To achieve this, I extract url_params as a JSON event and then I extract each of its field/value using dynamic field naming.
1st step - extracting url_params:
url_params_extract = {"name": "aaa", "reliability": "90", "equipment_name": "bbb", "element_name": "ccc"}
2nd step - extracting each element:
name = aaa
reliability = 90
equipment_name = bbb
element_name= ccc
The configuration files look like this:
transforms.conf
[url_params]
FORMAT = url_params_extract::$1
REGEX = url_params\"\:\s(\{.*?\})\,
[url_params_extract]
FORMAT = $1::$2
REGEX = \"(.+?)\"\:\s\"(.+?)\"
SOURCE_KEY = url_params_extract
props.conf
[test]
REPORT-url_params = url_params
REPORT-url_params_extract = url_params_extract
EVAL-url_params = null
EVAL-url_params_extract = nullif(url_params_extract, "{}")
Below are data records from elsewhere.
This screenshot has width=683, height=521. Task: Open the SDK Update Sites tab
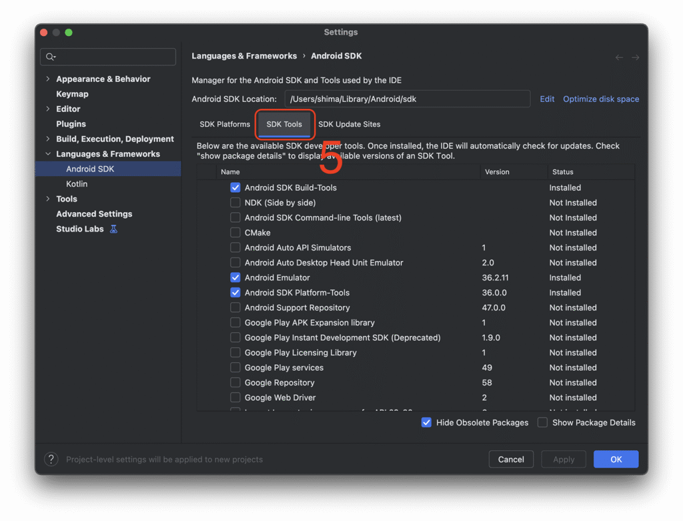point(349,124)
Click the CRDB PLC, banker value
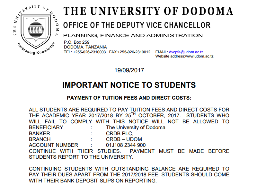This screenshot has width=257, height=186. pos(120,133)
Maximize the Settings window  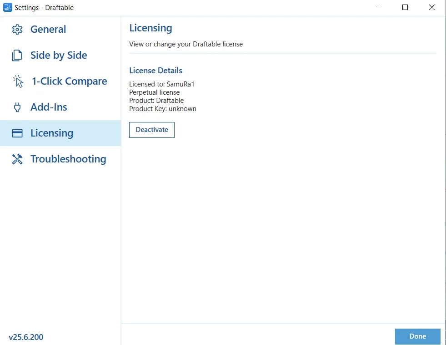405,7
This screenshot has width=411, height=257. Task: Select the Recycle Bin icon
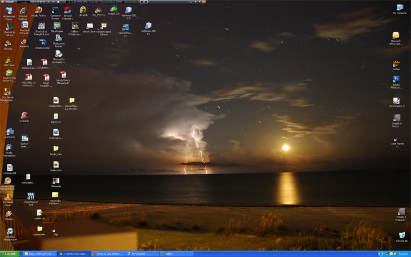[401, 235]
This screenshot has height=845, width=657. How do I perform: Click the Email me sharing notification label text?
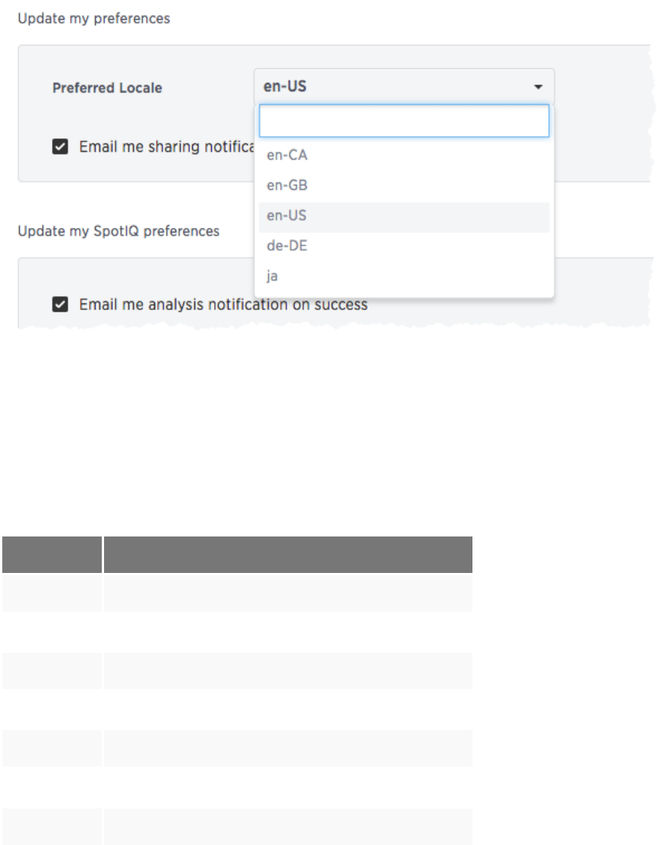coord(166,147)
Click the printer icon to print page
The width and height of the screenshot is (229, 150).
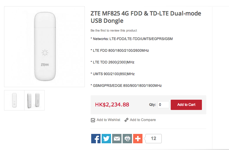[127, 139]
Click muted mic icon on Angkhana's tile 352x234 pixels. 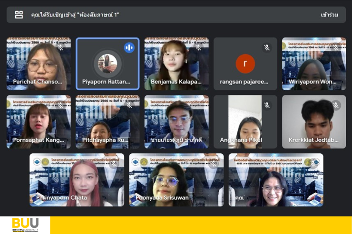coord(267,105)
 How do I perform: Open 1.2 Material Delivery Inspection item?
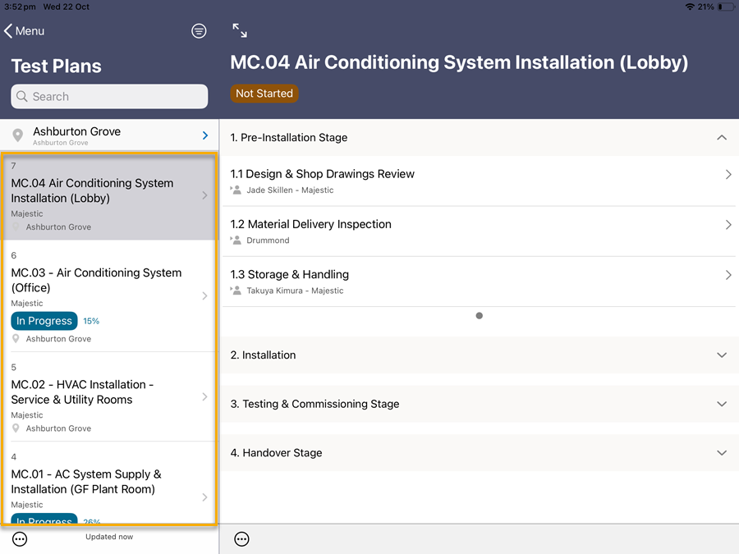tap(479, 231)
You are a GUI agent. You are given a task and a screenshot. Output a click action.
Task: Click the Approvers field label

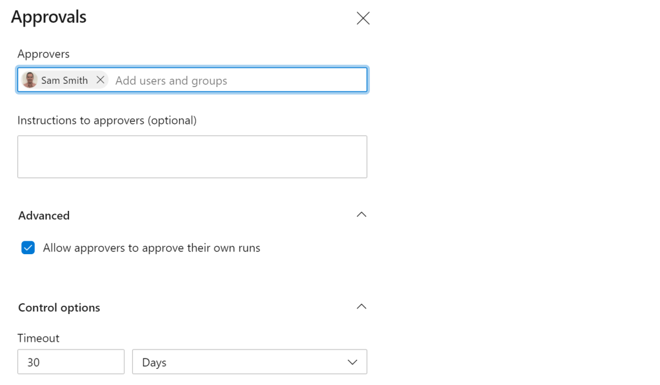point(43,54)
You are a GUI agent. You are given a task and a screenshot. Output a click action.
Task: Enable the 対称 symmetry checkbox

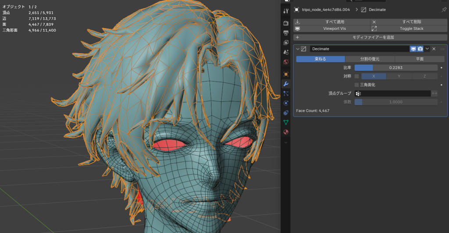point(356,76)

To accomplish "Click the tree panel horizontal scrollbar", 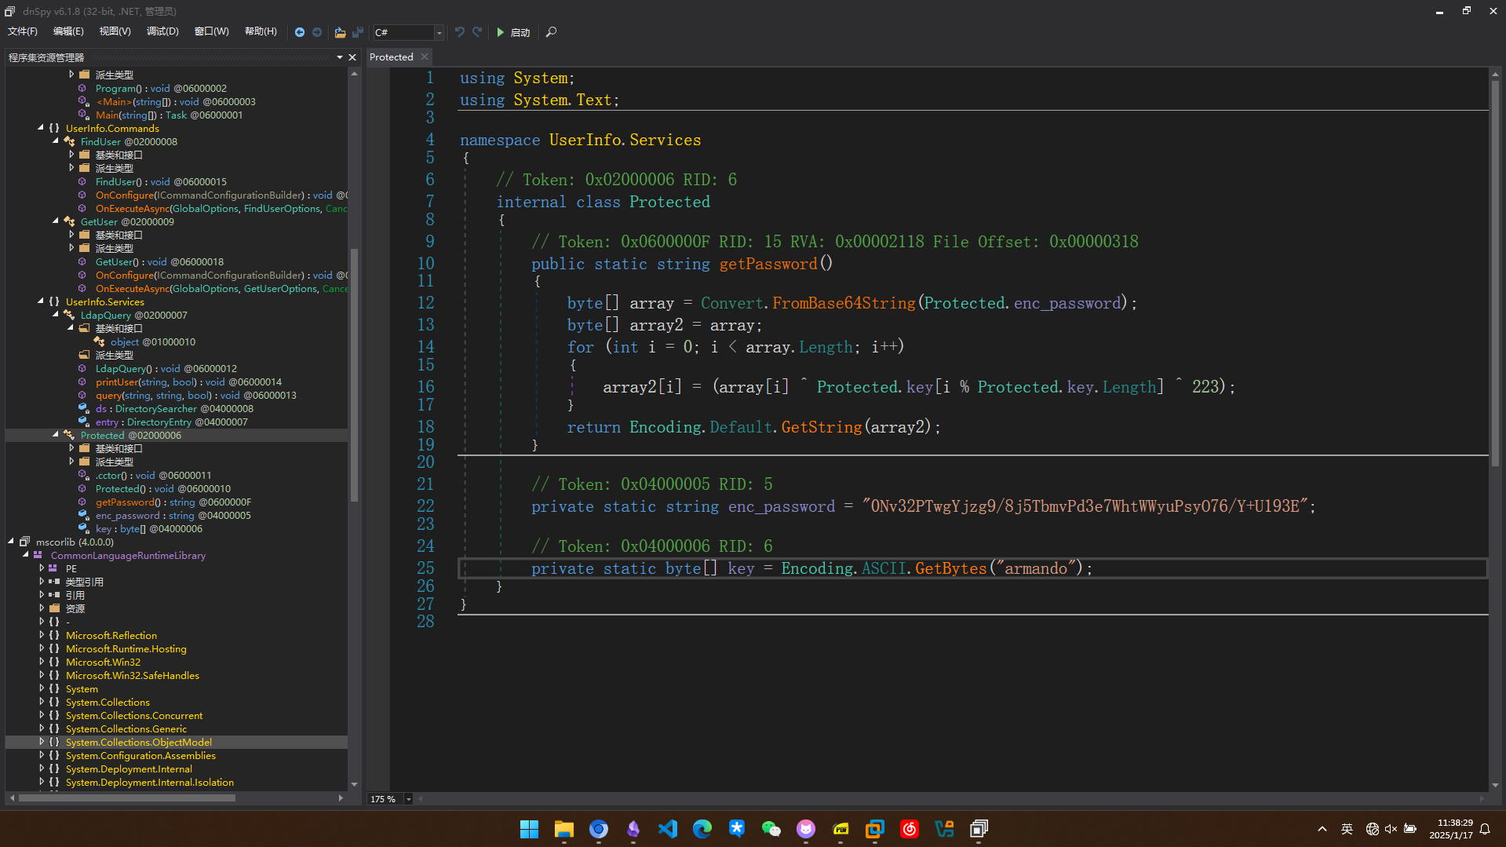I will coord(126,798).
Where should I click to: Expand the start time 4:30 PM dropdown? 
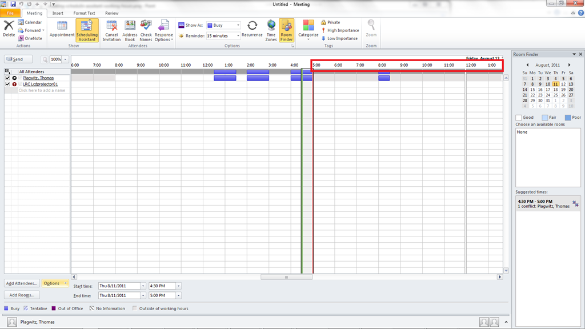178,286
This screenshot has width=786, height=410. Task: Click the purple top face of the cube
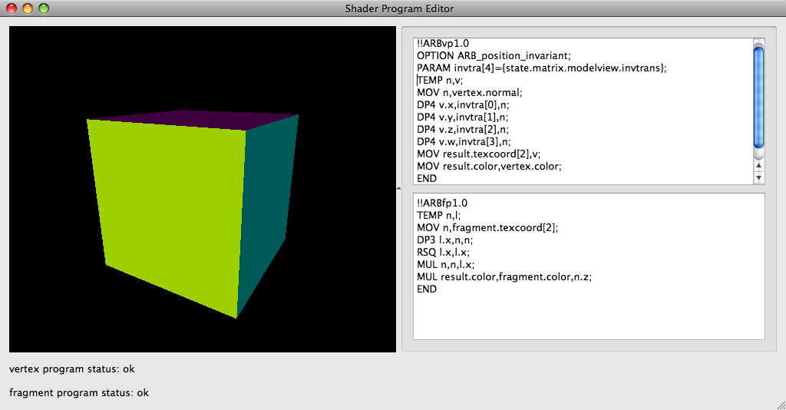192,115
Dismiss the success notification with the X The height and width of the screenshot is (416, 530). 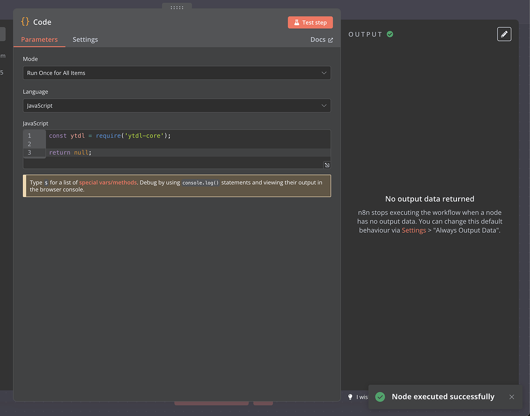click(512, 397)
The problem is each last element comes out with a closing curly bracket.
For instance
url_params_extract = {"name": "aaa", "reliability": "90", "equipment_name": "bbb", "element_name": "ccc"}
Result:
element_name = ccc"}
Instead of desired:
element_name = ccc
Despite the regex being tested OK on regex101
Even more weird, if I do extract the nested JSON without curly braces, the issue remains:
url_params_extract = "name": "aaa", "reliability": "90", "equipment_name": "bbb", "element_name": "ccc"
I would still have:
element_name = ccc"}
Unfortunately, I am not able to reproduce the issue with this sample event, I am still try to figure out why.
But I am starting to think that I am missing something on '$1::$2' format usage.
Any hint ?
Give this a try (updates to this transforms.conf entry, rest all will remain same)
[url_params_extract]
FORMAT = $1::$2
REGEX = \"(.+?)\"\:\s\"([^\"\}]+)\"
SOURCE_KEY = url_params_extract
Give this a try (updates to this transforms.conf entry, rest all will remain same)
[url_params_extract]
FORMAT = $1::$2
REGEX = \"(.+?)\"\:\s\"([^\"\}]+)\"
SOURCE_KEY = url_params_extract
Thanks a lot!
I had already tried something the like so it did not resolve it directly but it helped me put the finger on what was wrong!
What was wrong was the extraction in place for the whole json part:
{"time": "2019-05-12T12:23:16Z", "step": "PRE_REQUEST", "uuid": "abcxyz", "method": "GET", "ip_src": "1.2.3.4", "url": "https://api/abc", "url_params": {"name": "aaa", "reliability": "90", "equipment_name": "bbb", "element_name": "ccc"}, "user": "john"}
It extracted the element in question - element_name = ccc"} - which was not overridden by what was executed after like I believe it would.
It even turned out that fixing the extraction following your suggestion allowed to get rid of the need to extract 'url_params' independently!
Thanks again,